Kepler team members say these new data indicate the mission is indeed capable of finding Earth-like planets, if they exist. Kepler will spend the next three-and-a-half years searching for planets as small as Earth, including those that orbit stars in a warm zone where there could be water. It will do this by looking for periodic dips in the brightness of stars, which occur when orbiting planets transit, or cross in front of, the stars.
The observations were collected from a planet called HAT-P-7, known to transit a star located about 1,000 light years from Earth. The planet orbits the star in just 2.2 days and is 26 times closer than Earth is to the sun. Its orbit, combined with a mass somewhat larger than the planet Jupiter, classifies this planet as a "hot Jupiter." It is so close to its star, the planet is as hot as the glowing red heating element on a stove.

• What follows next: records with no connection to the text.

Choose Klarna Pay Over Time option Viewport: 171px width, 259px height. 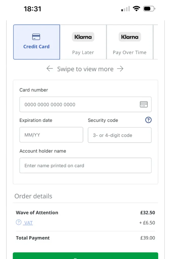point(130,42)
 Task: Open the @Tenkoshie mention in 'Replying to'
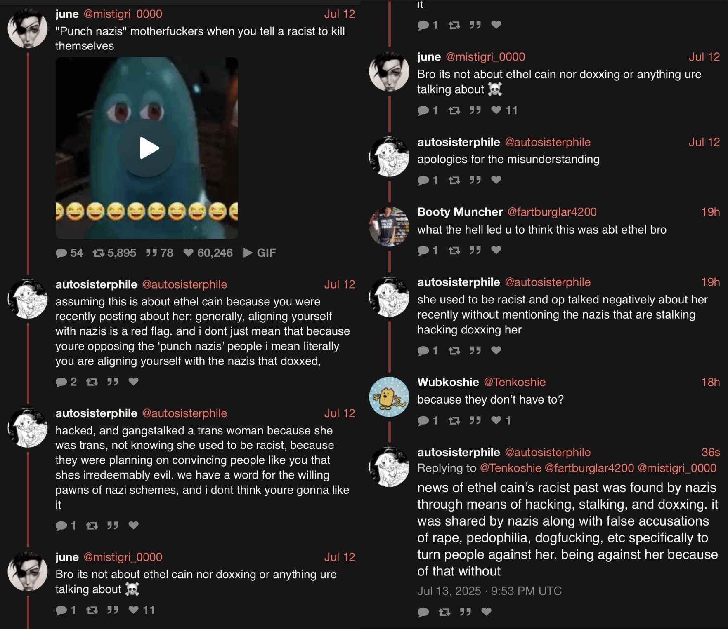pyautogui.click(x=511, y=468)
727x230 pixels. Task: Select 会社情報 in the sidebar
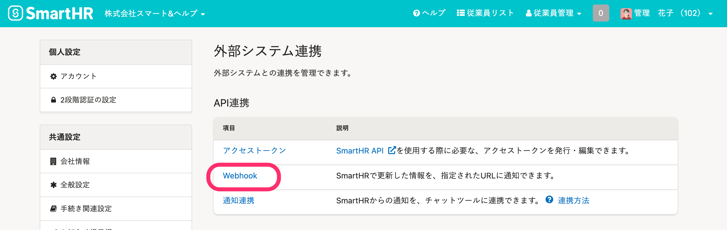tap(116, 161)
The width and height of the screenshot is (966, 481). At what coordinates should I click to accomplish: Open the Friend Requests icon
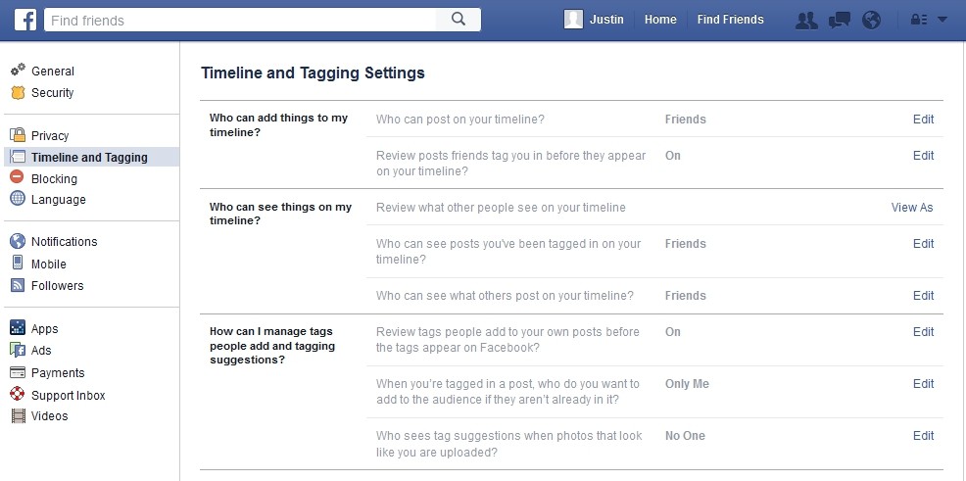pyautogui.click(x=806, y=21)
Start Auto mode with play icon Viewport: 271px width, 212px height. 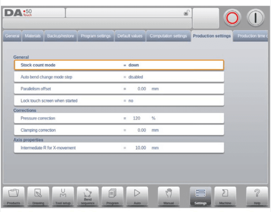coord(137,196)
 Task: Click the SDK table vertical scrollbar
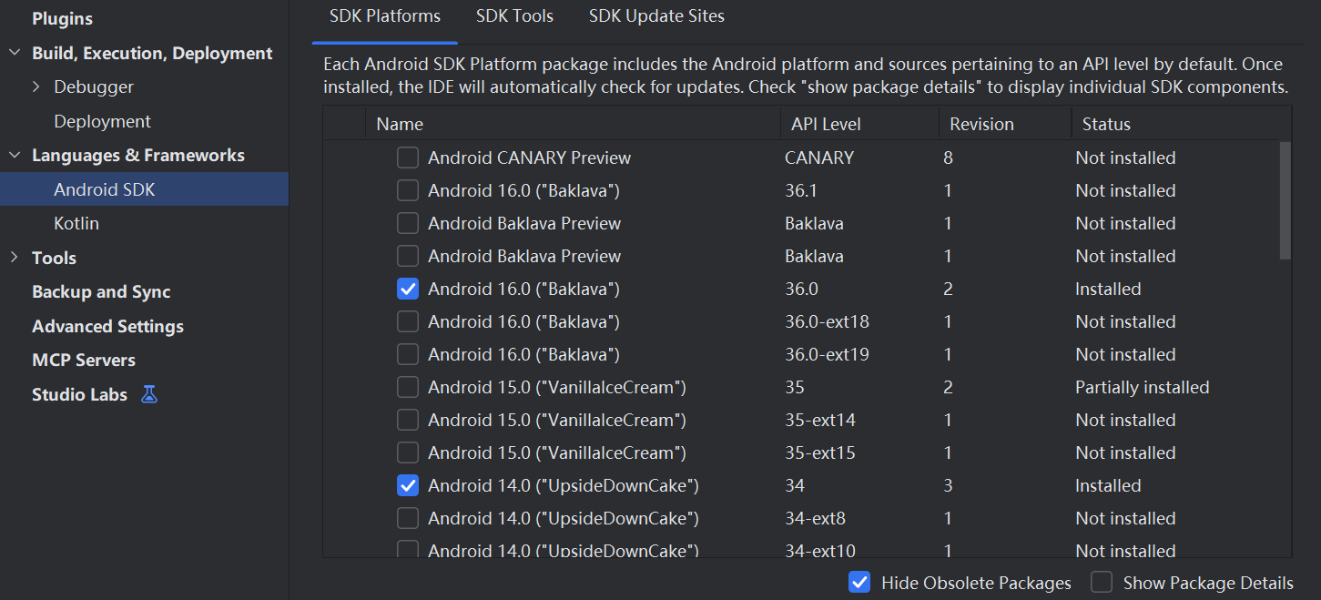click(x=1285, y=200)
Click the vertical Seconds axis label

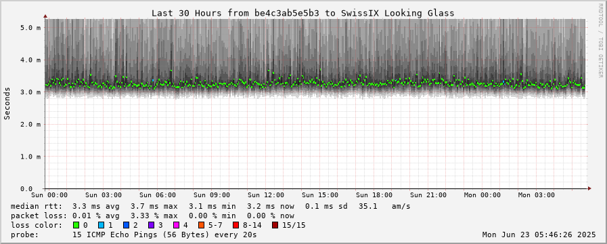(x=7, y=103)
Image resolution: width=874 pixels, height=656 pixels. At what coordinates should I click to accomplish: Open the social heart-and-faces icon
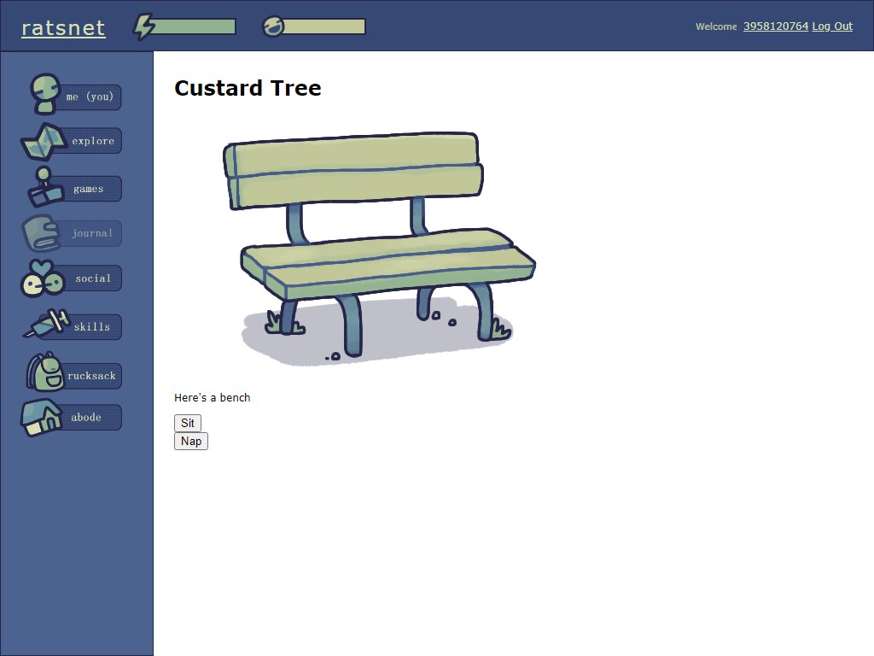point(41,278)
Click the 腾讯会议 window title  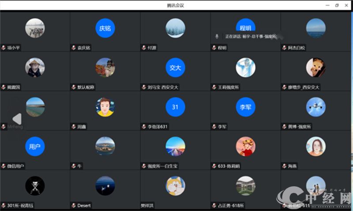[x=175, y=5]
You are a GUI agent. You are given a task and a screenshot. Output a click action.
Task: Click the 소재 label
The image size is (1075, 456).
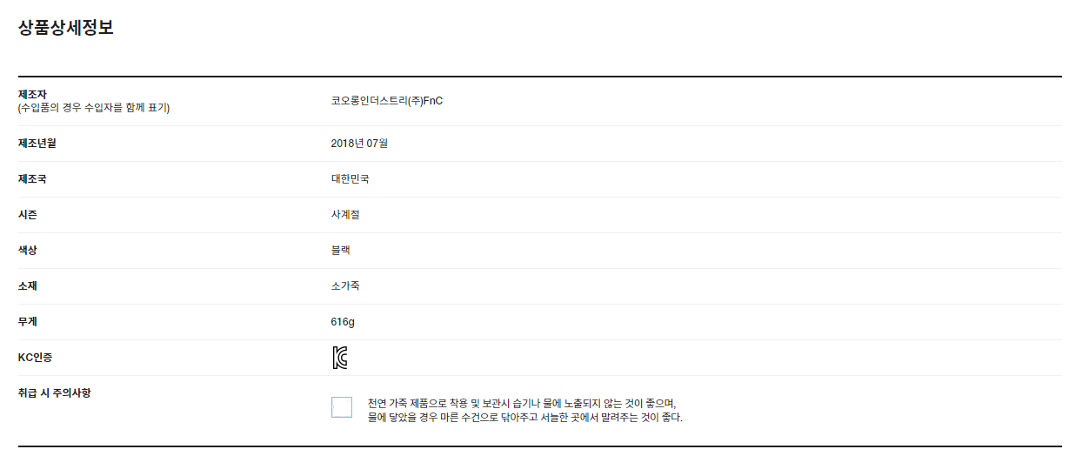28,286
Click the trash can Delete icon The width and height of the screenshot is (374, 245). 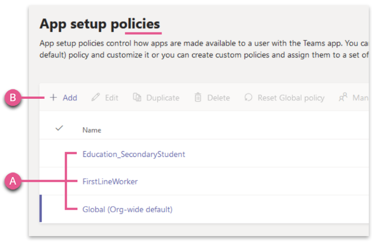point(198,98)
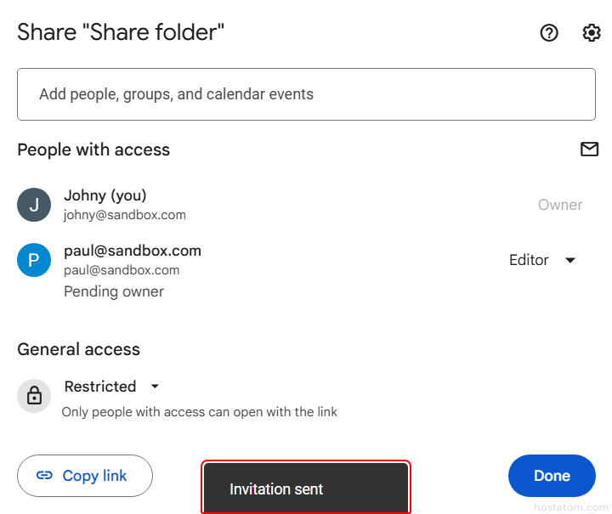This screenshot has height=514, width=612.
Task: Focus the "Add people, groups, and calendar events" field
Action: coord(306,94)
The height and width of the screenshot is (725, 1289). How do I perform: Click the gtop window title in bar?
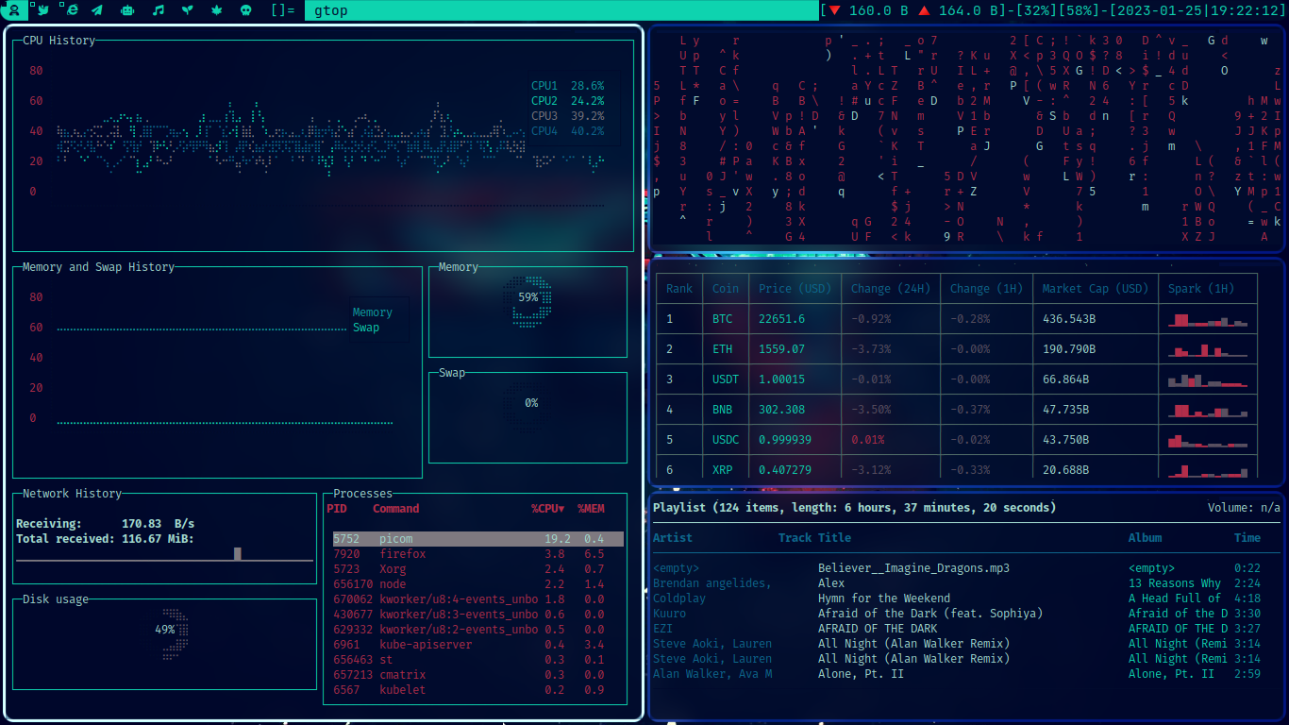tap(330, 10)
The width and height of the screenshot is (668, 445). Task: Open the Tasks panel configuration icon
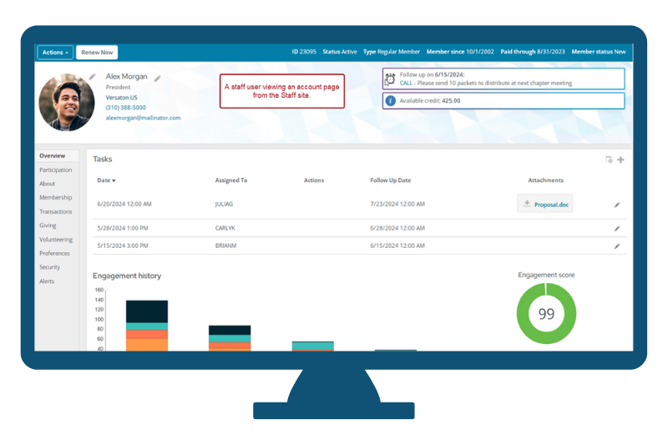(609, 159)
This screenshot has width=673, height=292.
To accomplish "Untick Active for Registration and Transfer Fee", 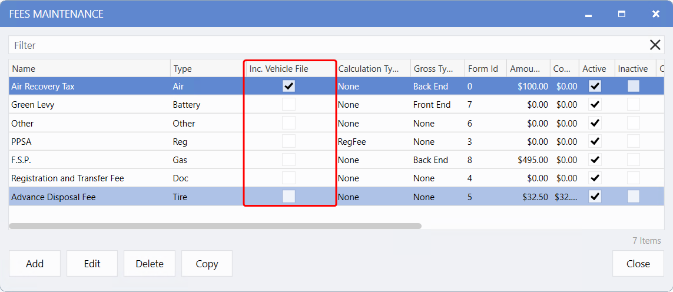I will coord(595,178).
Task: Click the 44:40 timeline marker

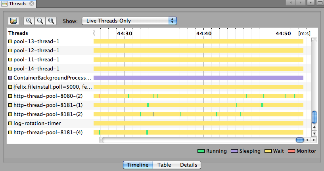Action: (x=203, y=34)
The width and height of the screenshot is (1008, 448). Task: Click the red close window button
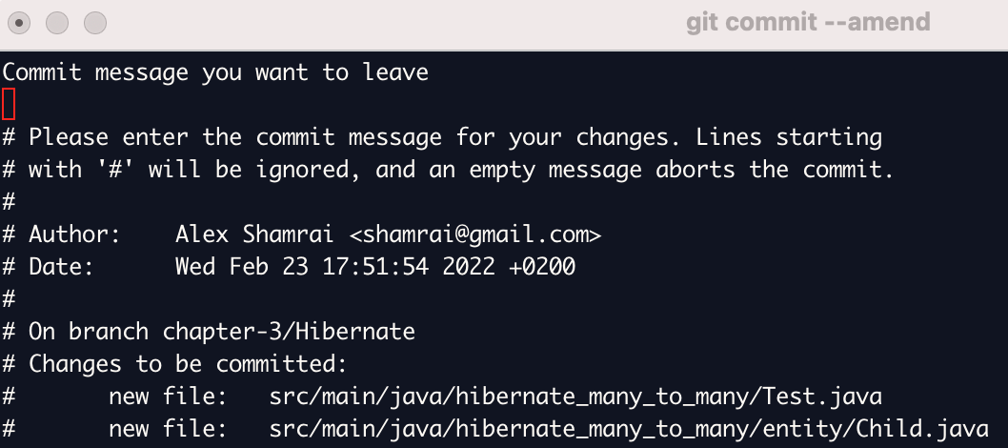pyautogui.click(x=19, y=23)
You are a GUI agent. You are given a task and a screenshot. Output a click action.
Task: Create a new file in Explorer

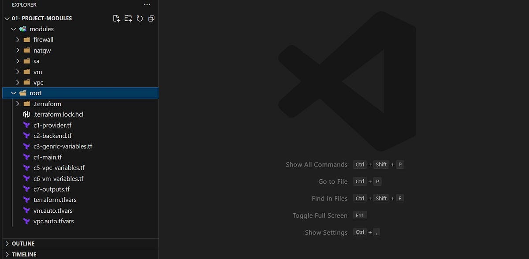point(116,19)
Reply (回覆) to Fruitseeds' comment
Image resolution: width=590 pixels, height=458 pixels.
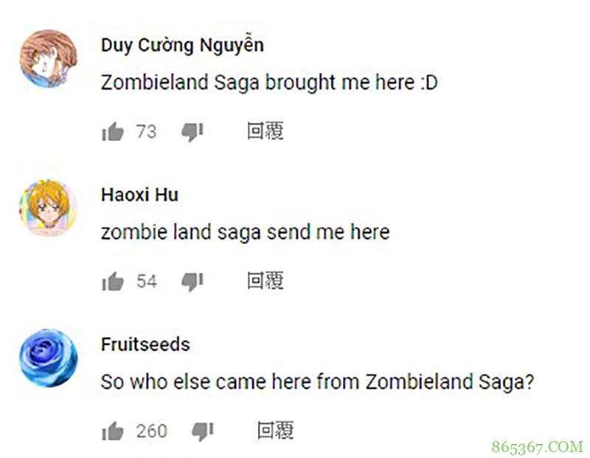pyautogui.click(x=275, y=431)
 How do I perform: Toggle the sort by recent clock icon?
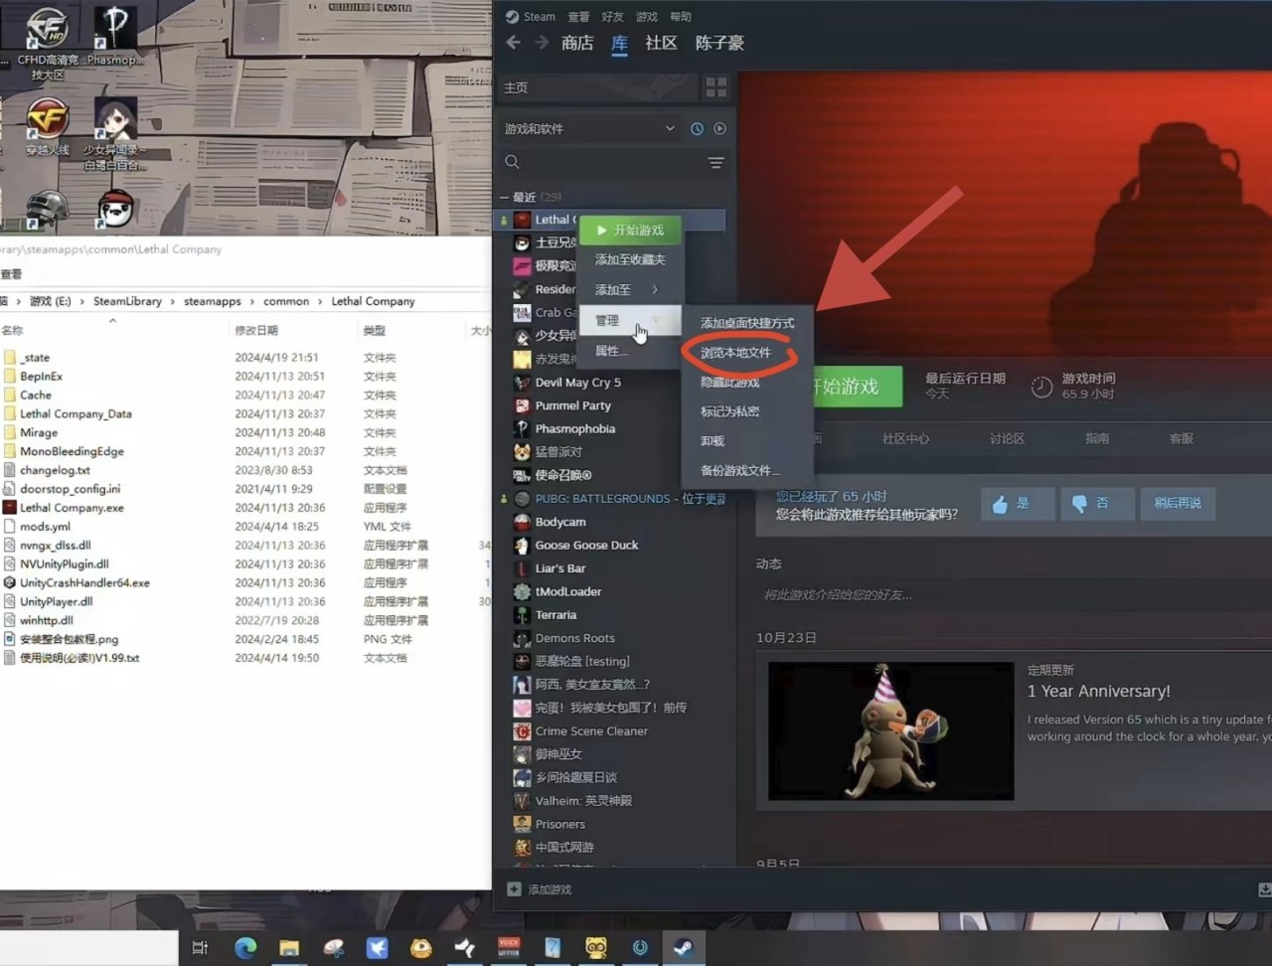tap(697, 129)
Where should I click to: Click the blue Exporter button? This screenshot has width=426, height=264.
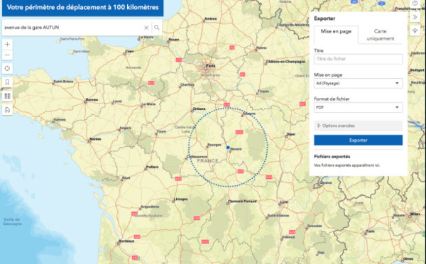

The Kepler measurements show the transit from the previously detected HAT-P-7. However, these new measurements are so precise, they also show a smooth rise and fall of the light between transits caused by the changing phases of the planet, similar to those of our moon. This is a combination of both the light emitted from the planet and the light reflected off the planet. The smooth rise and fall of light is also punctuated by a small drop in light, called an occultation, exactly halfway between each transit. An occultation happens when a planet passes behind a star.
The new Kepler data can be used to study this hot Jupiter in unprecedented detail. The depth of the occultation and the shape and amplitude of the light curve show the planet has an atmosphere with a day-side temperature of about 4,310 degrees Fahrenheit. Little of this heat is carried to the cool night side. The occultation time compared to the main transit time shows the planet has a circular orbit.
This new discovery also demonstrates Kepler has the precision to find Earth-size planets. The observed brightness variation is just one and a half times what is expected for a transit caused by an Earth-sized planet. Although this is already the highest precision ever obtained for an observation of this star, Kepler will be even more precise after analysis software being developed for the mission is completed.
One thing is for sure, the planet hunt is on.